Remarques préliminaires
p. 51-52
Texte intégral
1Il ne semble pas, quand on considère les premiers monuments de notre littérature versifiée, que celle-ci soit appelée à un magnifique avenir. On n’y voit que des syllabes péniblement assemblées, coupées par une césure et par une rime, ou plutôt par un embryon de rime, et dont l’intérêt esthétique est manifestement très mince. La forme en est étriquée, pesante et sans ampleur. Les vers, de maigres octosyllabes, y sont groupés en strophes, mais ces strophes ne révèlent aucune habileté. On sent que l’ouvrier, encore peu capable d’initiative, est à peine sorti d’apprentissage, et qu’il se borne à suivre docilement les modèles que lui offrent ses maîtres latins. Il hésite sur la solution des problèmes qui lui sont proposés, risque à peine quelques césures épiques ou quelques rimes féminines, sans doute parce qu’il n’est pas absolument sûr de l’accueil que ces nouveautés rencontreront. Tout démontre son inexpérience. Pourtant le grand fait s’est accompli, et désormais le vers français est créé. Si peu hardis qu’aient été les auteurs de la Passion et de Saint Léger, ils ont eu tout de même l’audace d’écrire en langue vulgaire, dans leur langue, et de renoncer à la forme de la séquence, qui était celle de Sainte Eulalie, trop irrégulière pour qu’elle pût être améliorée par quelque progrès. Nul souci artistique, bien entendu, ne les avait guidés : ils essayaient seulement d’écrire une histoire pieuse, destinée à l’édification du menu peuple, de telle façon qu’elle pût être comprise et qu’elle se gravât facilement dans les mémoires. Ils n’avaient pas d’autre désir. Mais leur tentative, à laquelle ils attachaient sans doute fort peu d’importance, devait être féconde, puisqu’elle a rendu possible l’admirable floraison de notre poésie française.

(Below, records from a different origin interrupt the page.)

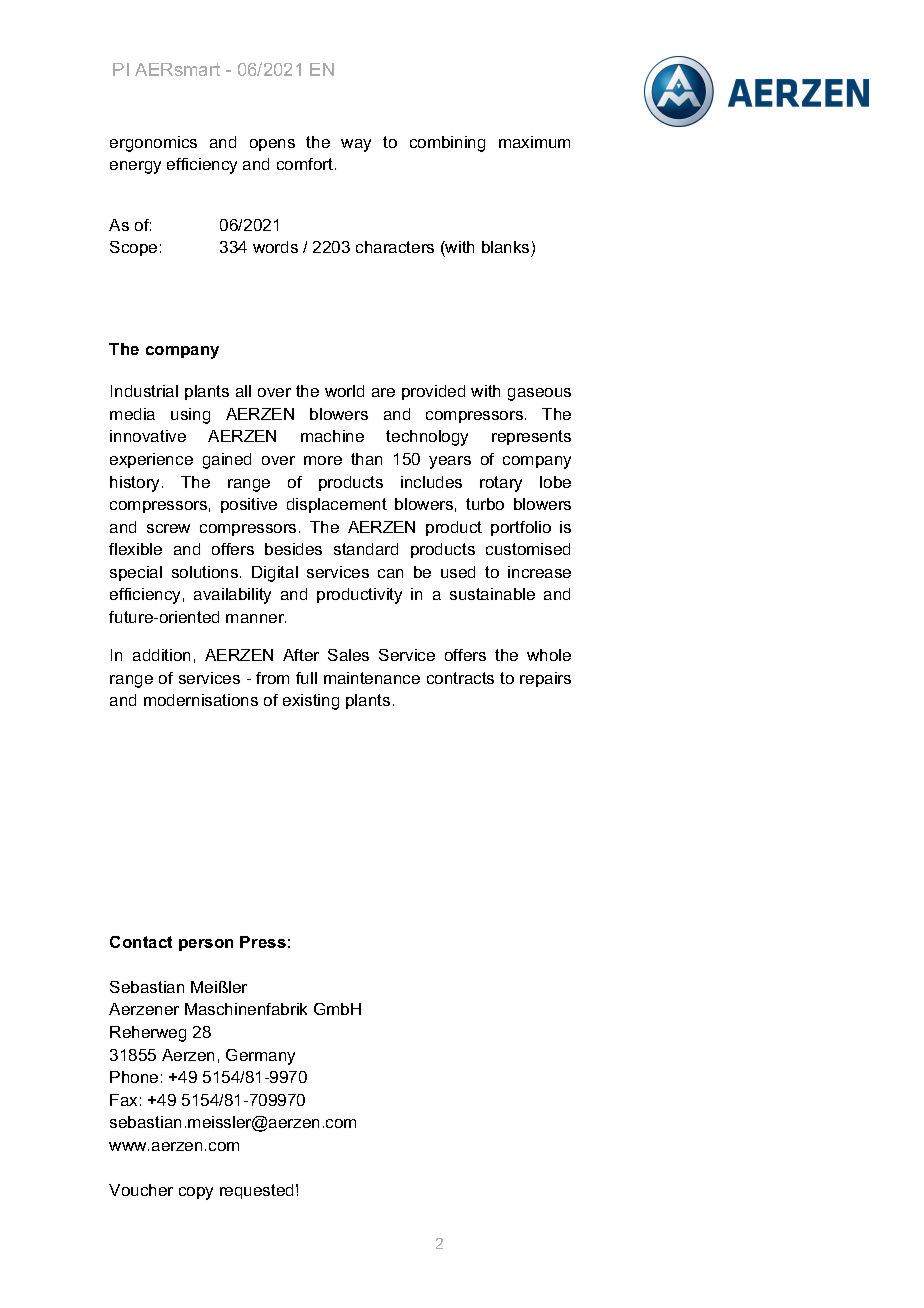 The height and width of the screenshot is (1308, 924). What do you see at coordinates (534, 142) in the screenshot?
I see `maximum` at bounding box center [534, 142].
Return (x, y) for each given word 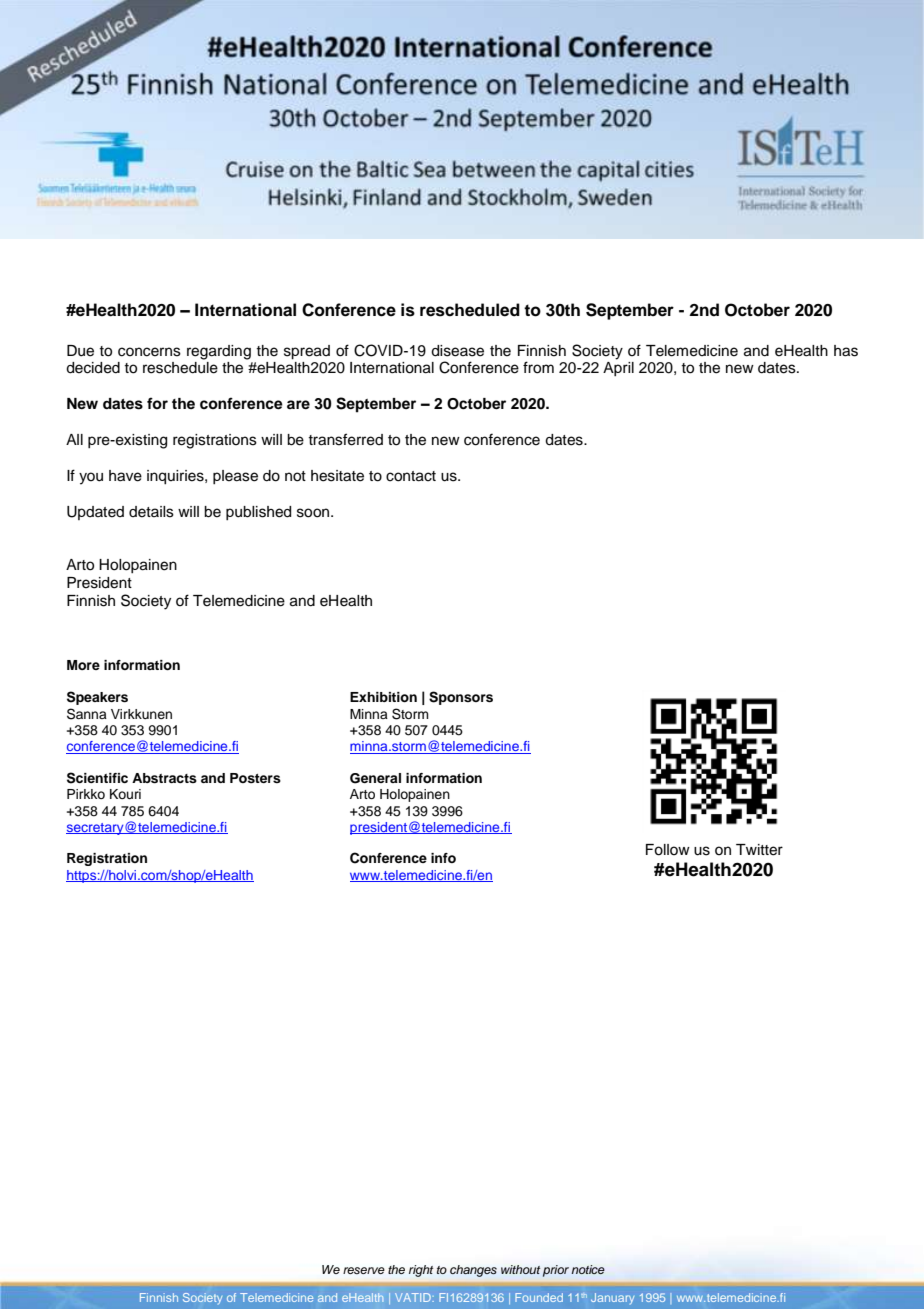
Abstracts (164, 778)
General (375, 778)
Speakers (97, 698)
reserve (364, 1270)
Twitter (759, 850)
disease (457, 351)
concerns (149, 352)
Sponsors (461, 698)
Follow (668, 850)
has (846, 351)
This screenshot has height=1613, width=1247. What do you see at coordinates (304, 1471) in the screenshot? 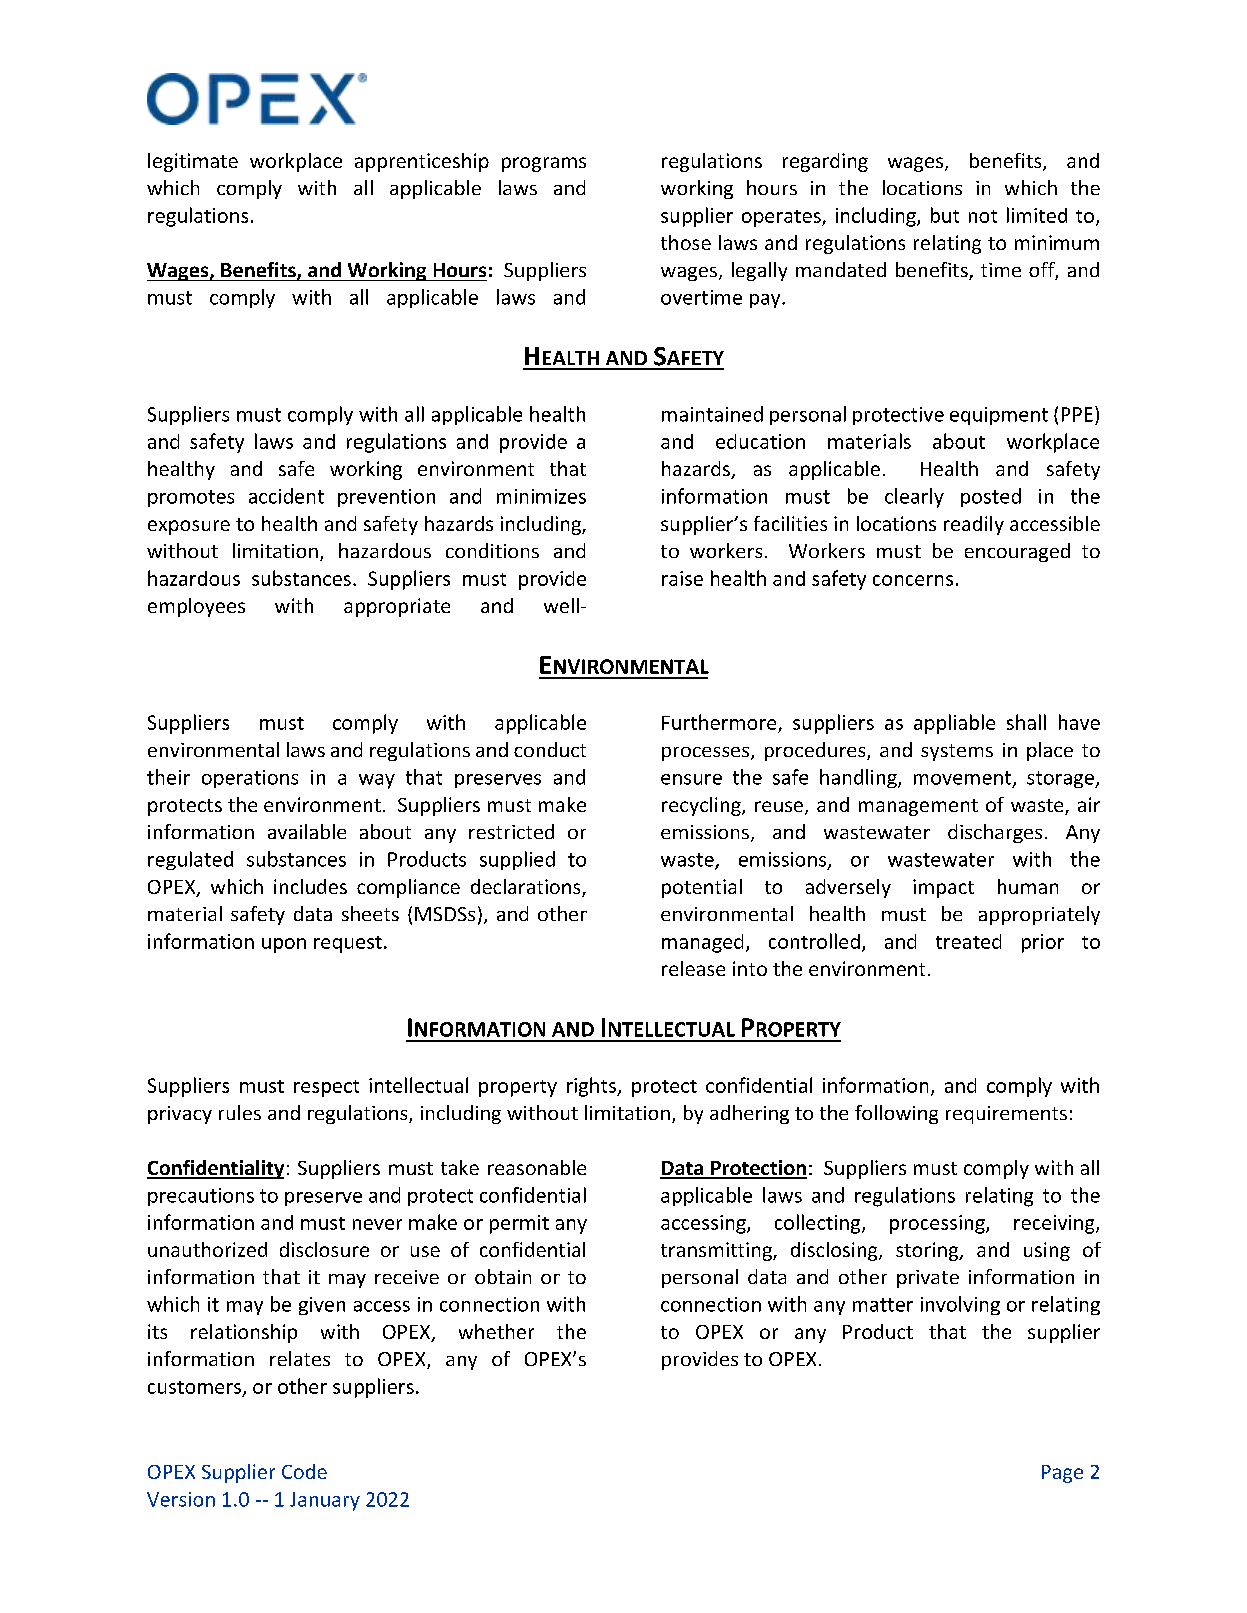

2C’est ici le moment de montrer comment le vers rude et imparfait des premiers âges s’est transformé en un appareil plus délicat et plus sensible, comment son mécanisme grossier s’est affiné dans la mesure compatible avec les règles qui continuaient de le régir. Il a déjà été fait allusion à ces changements profonds que des souffles profanes ont amenés dans la manière de le traiter, dès qu’on s’est aperçu que, loin de se contenter d’être un moyen d’expression utile ou commode, il pouvait avoir aussi l’ambition de plaire et qu’il y réussirait sans aucun doute quand on serait parvenu à l’agrémenter de quelques ornements heureusement choisis, en se donnant la peine d’exploiter avec habileté les ressources qu’il tenait de sa nature. Ainsi des préoccupations d’art se sont manifestées, préoccupations de facture et d’exécution, qui ont eu pour résultat de rendre la technique de la versification plus variée et par suite beaucoup plus savante. Le goût littéraire, au cours d’une longue période d’enfance qui s’étend sur plusieurs siècles, s’est d’abord formé, puis s’est beaucoup modifié ; des idées esthétiques indigentes et sommaires ont fait place à d’autres conceptions plus subtiles et plus nuancées ; quelques hommes de premier plan ou bien ont résumé avec autorité les doctrines courantes, ou bien ont été les initiateurs de mouvements puissants et durables. Ainsi le vers français traverse tout le Moyen Age pour être recueilli par la Renaissance, qui, à son tour, le fera servir à la réalisation de son programme artistique. Tous ces points d’histoire vont être successivement exposés et discutés.